Speaking after her meeting in the Tiverton Community Orchard, Carla said: “Meeting Green Party Councillors, Helen Tuffin and Mark Jenkins and volunteers from the local food bank, it is clear that there is much hidden rural poverty in the district, especially among older people.
“They may have less access to transport and so are less able to get to food banks and as a consequence, are left struggling.
"Very often, older people don’t have access to the internet so are unable to find out about what help might be available to them.
"It was quite distressing to hear from Theresa Rooting, a volunteer at the Tiverton Community Fridge, who lives in one of the smaller villages in the district, recalling how last winter, she and a fellow group of villagers went round to older people trapped at home at risk of hypothermia, and gave them warm things to wrap themselves in.
"Villagers like Theresa are now trying to scrape money together to put on activities in the village for families who can't afford to go away on holiday.
"It's not only older people that are finding themselves in difficulties.
"Cllr Mark Jenkins is a carer and recounted to me how he had to help a single mum with no money, waiting for her Universal Credit to start, to get food and fuel vouchers, and a single man, again waiting for Universal Credit to come through, needed an emergency food package from the Food Bank because he had no food and no money to buy any."

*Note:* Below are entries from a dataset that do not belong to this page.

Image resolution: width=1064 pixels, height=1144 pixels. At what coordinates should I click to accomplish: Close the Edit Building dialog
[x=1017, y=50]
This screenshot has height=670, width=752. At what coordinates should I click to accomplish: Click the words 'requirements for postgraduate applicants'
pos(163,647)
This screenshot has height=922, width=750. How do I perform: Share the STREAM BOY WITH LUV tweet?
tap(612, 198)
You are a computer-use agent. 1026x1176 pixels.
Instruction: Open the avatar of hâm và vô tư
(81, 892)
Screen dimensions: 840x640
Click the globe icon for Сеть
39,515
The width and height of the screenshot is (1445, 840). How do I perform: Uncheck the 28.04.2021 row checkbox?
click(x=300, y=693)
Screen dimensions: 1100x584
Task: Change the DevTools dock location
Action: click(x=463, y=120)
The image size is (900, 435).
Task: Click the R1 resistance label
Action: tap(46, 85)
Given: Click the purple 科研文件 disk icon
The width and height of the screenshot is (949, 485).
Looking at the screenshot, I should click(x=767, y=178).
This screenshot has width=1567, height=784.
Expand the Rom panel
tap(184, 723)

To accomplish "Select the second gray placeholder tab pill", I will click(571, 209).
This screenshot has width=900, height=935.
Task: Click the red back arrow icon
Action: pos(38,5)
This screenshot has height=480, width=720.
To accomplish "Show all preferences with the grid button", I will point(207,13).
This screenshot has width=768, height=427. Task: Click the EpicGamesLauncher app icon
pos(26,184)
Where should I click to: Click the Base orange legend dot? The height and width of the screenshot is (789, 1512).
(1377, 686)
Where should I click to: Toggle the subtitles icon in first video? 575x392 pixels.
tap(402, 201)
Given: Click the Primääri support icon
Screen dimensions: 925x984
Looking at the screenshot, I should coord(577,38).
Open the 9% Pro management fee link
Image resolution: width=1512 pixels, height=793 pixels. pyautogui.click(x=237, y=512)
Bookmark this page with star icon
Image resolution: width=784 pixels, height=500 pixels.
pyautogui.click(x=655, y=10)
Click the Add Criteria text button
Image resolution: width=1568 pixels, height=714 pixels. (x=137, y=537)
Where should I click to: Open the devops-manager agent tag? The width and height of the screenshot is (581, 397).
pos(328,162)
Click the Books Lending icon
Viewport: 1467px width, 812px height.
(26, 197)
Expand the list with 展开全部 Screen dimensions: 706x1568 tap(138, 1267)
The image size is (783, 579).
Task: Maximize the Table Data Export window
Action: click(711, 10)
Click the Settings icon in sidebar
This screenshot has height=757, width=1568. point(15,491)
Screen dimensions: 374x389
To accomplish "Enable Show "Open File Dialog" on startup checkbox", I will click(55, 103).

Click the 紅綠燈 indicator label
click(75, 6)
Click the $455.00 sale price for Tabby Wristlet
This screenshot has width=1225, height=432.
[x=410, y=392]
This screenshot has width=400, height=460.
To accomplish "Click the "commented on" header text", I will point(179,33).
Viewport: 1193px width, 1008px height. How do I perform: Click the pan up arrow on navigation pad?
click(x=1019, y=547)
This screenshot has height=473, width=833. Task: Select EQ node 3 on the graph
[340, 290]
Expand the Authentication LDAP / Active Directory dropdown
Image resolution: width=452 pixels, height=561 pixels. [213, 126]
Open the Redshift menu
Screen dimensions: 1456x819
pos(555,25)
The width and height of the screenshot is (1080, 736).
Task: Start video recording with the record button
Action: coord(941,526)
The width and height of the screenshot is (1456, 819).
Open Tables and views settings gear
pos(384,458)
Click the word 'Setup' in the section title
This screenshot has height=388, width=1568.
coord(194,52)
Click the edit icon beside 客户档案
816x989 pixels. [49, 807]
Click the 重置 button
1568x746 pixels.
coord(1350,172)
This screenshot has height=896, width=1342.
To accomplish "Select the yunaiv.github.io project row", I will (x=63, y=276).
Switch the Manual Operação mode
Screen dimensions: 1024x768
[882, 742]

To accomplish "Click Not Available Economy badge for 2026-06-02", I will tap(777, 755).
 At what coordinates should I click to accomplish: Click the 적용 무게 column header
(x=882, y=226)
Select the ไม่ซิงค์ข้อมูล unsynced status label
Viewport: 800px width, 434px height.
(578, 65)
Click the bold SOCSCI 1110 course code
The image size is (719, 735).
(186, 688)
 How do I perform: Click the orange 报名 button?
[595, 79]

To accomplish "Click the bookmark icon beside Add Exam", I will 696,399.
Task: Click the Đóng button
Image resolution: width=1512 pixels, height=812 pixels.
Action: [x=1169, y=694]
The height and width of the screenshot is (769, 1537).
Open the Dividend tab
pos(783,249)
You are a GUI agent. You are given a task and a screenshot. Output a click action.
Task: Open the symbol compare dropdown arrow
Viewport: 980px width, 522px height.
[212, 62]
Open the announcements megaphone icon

After learning that the local food bank run by CHAT (Churches Action Housing Team) gave out more food parcels in March than it had done in the whole of 2020 put together, Carla added: “This is where the government should take responsibility. Local councils should be able to help but after 13 years of austerity councils are running on thread-bare budgets.
“The government needs to fund councils properly to support the most vulnerable in society.
“It shouldn’t be down to charities to provide that social safety net, which in recent years has fallen away.”
As well as Food Bank Volunteers, Carla Denyer also chatted with the COWS - Cullompton Open Swimmers group, which had just climbed out of the River Exe that runs behind the Tiverton Community Orchard, who related many a tale of stretches of local rivers where they found themselves swimming among filthy wet wipes, sanitary towels and other unsavoury objects from sewage outflows, as well as plastic and other fly-tipped objects.
Sally Chapman, representing the recently formed "Friends of the River Exe”, spoke about the Festival of The River Exe, planned for World Rivers Days on September 24.